Some years after Hashimpura, Rai went on leave to study the perception ordinary people have of the police during communal riots. He found that the majority of Hindus saw the police as friends while the Muslims regarded them as foes and not protectors. In normal circumstances, even the Hindus would not call the police their friend. An adage that is popular in almost all the Indian languages is that one should be neither friends nor enemies with the police. Why is it then that an average Hindu sees the police as his friend and protector during communal riots? The plausible reason, Rai suggests, is that even under his khaki uniform, a police person strongly retains his intrinsic Hindu identity. He also feels somewhere within that if he does not interfere and check the “barbaric” Muslims, they would make the lives of “non-violent” Hindus difficult.
Rai’s slim book is a moral and political document of very high public value. It exposes from the inside the sordid communal rot in all of India’s public institutions – its political leadership, its police, its civil service, its courts, even its media. It reminds us of why the Congress earned its terminal decline in Uttar Pradesh. Reading it again today, after the ascendancy of Adityanath, with his hard communal rhetoric, to the highest political office in Uttar Pradesh, we are reminded by Rai’s account of how the cynical betrayal of the state’s minorities and of the constitutional values of secular democracy began much earlier. We read of the communal duplicity of secular politics, of the political, administrative and media establishment for decades, which paved the way for the unfolding tragedy of Uttar Pradesh today.

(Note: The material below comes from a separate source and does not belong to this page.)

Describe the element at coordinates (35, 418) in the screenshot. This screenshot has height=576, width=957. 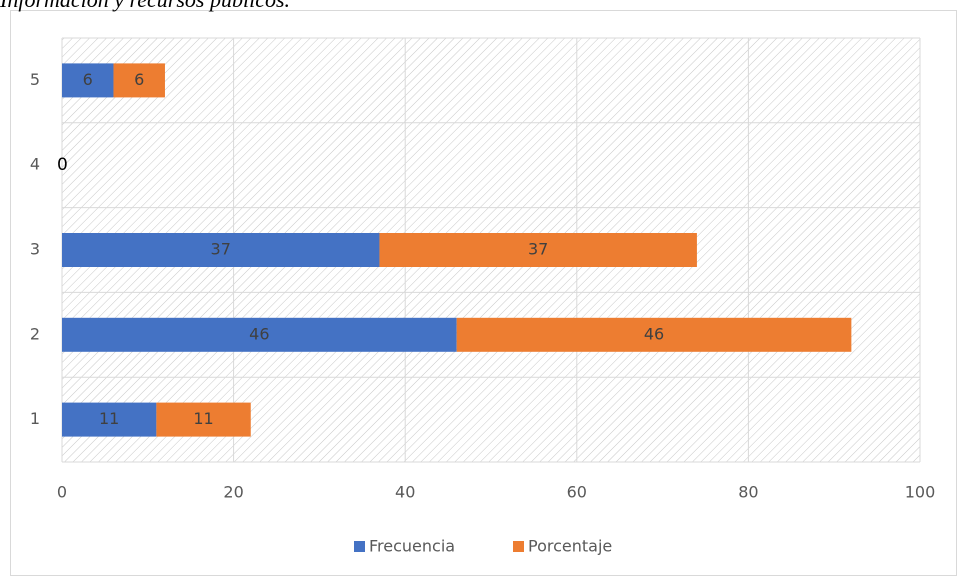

Rai wrote this book “to repay a debt without which I would not walk into my grave, without shaking”. He recounts that many people advised him to drop the idea of writing it “since this would rustle up the wounds again and not let them heal with time”. But he declares: “I don’t want the wounds to wear out. It is necessary to pin-prick in the eyes of the Indian State that it did not bother to do what it was supposed to, rather did everything that our painstakingly created Constitution does not allow them to.”
He goes on to warn: “If we choose to forget one Hashimpura, many more would happen.”
Today, minorities in Uttar Pradesh find themselves on the brink of a state of undeclared war with their government and the majority community with who they have shared their lives in villages and towns across the state. At such a time, Rai’s warning is one that we must all heed before it is too late.